The ride took about 20 minutes, and arriving at the immigration checkpoint felt like being in an opium-fogged old Chinese movie. Local guys are waiting at the entrance and fishing for customers. Why? Because they have the boats to take you to the other side, so you need each other.

The first step is getting an exit stamp and a copy of your passport. If you don’t have the copy, your boat guy will manage it for 10 Baht. In the meantime, bargain the price for the boat. For one person, the actual return fare is 200 Baht. The boats leave randomly and usually collect more people, but I was under time pressure.. so I pressured my guy to leave immediately (there were no other people, so I didn’t want to waste time waiting). It was around 1:50 pm when we left, and the boat ride took about 30 minutes with a few immigration stops on the water (the guys manage everything, you just sit and wait in the boat).

I’ve always wanted to visit Myanmar but never thought that the first time would happen like this. After jumping off the boat, I ran to the immigration office to pay for the entry visa and get my passport stamped.

FYI, the Myanmar immigration only accepts crisp new 10 USD notes. Luckily I found this information while researching, so I spent the night before straightening one of my existing bills (bitch please, I won’t bother with extra exchange) and only had to make sure it won’t get crumpled again. If you arrive unprepared, you can buy a crisp note at the Thai port for 500 Baht (the real value is around 300 Baht).

I spent exactly 10 minutes on the land of Myanmar, then back on the boat and set off to Thailand. It was around 2:30 pm. Close to the imaginary border of Thailand, it started pouring down. It looked pretty (I love the stormy colours of the tropics), but I was glad it didn’t happen sooner because I definitely wouldn’t do this entire ride in a storm.
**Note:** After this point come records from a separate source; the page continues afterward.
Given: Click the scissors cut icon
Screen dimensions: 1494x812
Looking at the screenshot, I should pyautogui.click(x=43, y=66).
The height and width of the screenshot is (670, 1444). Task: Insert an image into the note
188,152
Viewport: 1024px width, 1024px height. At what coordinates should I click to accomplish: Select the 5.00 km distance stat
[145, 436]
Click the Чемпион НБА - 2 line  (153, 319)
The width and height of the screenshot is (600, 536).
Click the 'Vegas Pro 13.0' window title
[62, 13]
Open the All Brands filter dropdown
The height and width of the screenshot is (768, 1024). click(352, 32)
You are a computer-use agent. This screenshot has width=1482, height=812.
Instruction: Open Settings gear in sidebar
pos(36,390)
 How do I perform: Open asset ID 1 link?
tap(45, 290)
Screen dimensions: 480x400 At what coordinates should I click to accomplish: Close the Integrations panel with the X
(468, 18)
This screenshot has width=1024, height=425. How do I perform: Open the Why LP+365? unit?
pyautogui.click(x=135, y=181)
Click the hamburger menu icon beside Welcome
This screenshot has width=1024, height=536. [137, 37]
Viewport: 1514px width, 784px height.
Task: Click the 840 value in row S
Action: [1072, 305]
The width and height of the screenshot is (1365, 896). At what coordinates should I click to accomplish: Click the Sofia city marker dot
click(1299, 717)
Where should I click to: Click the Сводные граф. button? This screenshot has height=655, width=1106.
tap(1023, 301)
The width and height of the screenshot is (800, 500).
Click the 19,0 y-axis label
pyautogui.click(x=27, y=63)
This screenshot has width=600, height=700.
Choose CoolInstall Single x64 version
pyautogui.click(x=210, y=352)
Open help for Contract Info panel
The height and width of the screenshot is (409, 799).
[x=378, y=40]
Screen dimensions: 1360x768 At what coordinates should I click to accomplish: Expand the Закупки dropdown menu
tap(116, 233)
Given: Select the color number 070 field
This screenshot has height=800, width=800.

It took a little longer to check in to Thailand again because a small Burmese crowd was waiting in front of the office. I filled out the usual immigration form, had my photo, got the new 30-day stamp, and finally was ready to hurry to the bus station to catch the minivan to Surat Thani.

This part was not that easy. Around 3:30 pm, I started panicking. It was raining, and no songthaew went that way. It only needed a little to succeed, but the minutes flew by so fast, and I didn’t see the how.. until a bike pulled up next to me. After desperately explaining to the middle-aged Thai man that I had to be at the bus station in 15 minutes, I jumped on, and he drove like crazy to get me there. I didn’t even check how much money I gave him, I was just so grateful that I made it, literally at the last minute. I was wet, hungry, and exhausted, and I had just been to 2 countries in the last few hours, but I had my new visa and a good story.

Ranong feels like an underground smuggling port. It probably is. My life has been a never-ending visa run in the past years, so believe me, this one stands on the top. It was absurd and funny, and a perfect example of things that can only happen in Asia. I was most happy that I only travelled with a smaller bag and not with all my stuff – in that case, I wouldn’t have been able to do this all.

The journey to Surat Thani took about 4 hours. And just when I thought that was enough excitement for one day, it turned out that the hostel I booked didn’t exist. Well.. there was a building, and I could see the mattresses packed up in the dark, but it wasn’t an operating accommodation. I surrendered, had a soup at a food market, and then walked 2.6 km to an existing hostel (yep, not a single pick-up or bike on my way).

DAY 3

I’ve passed through Surat Thani several times but haven’t spent a night here. I realized that this city has the charm I missed over the past few weeks in Thailand; the local buzz, the street markets, the cheap and delicious food, and the welcoming smiles were so refreshing. I only had a half day roaming the streets, but it’s absolutely worth staying here for a few days and not just running to catch the next transportation.

Then I took an early afternoon ferry to Koh Phangan to finally have my beaches and collect some out-of-the-comfort zone experiences.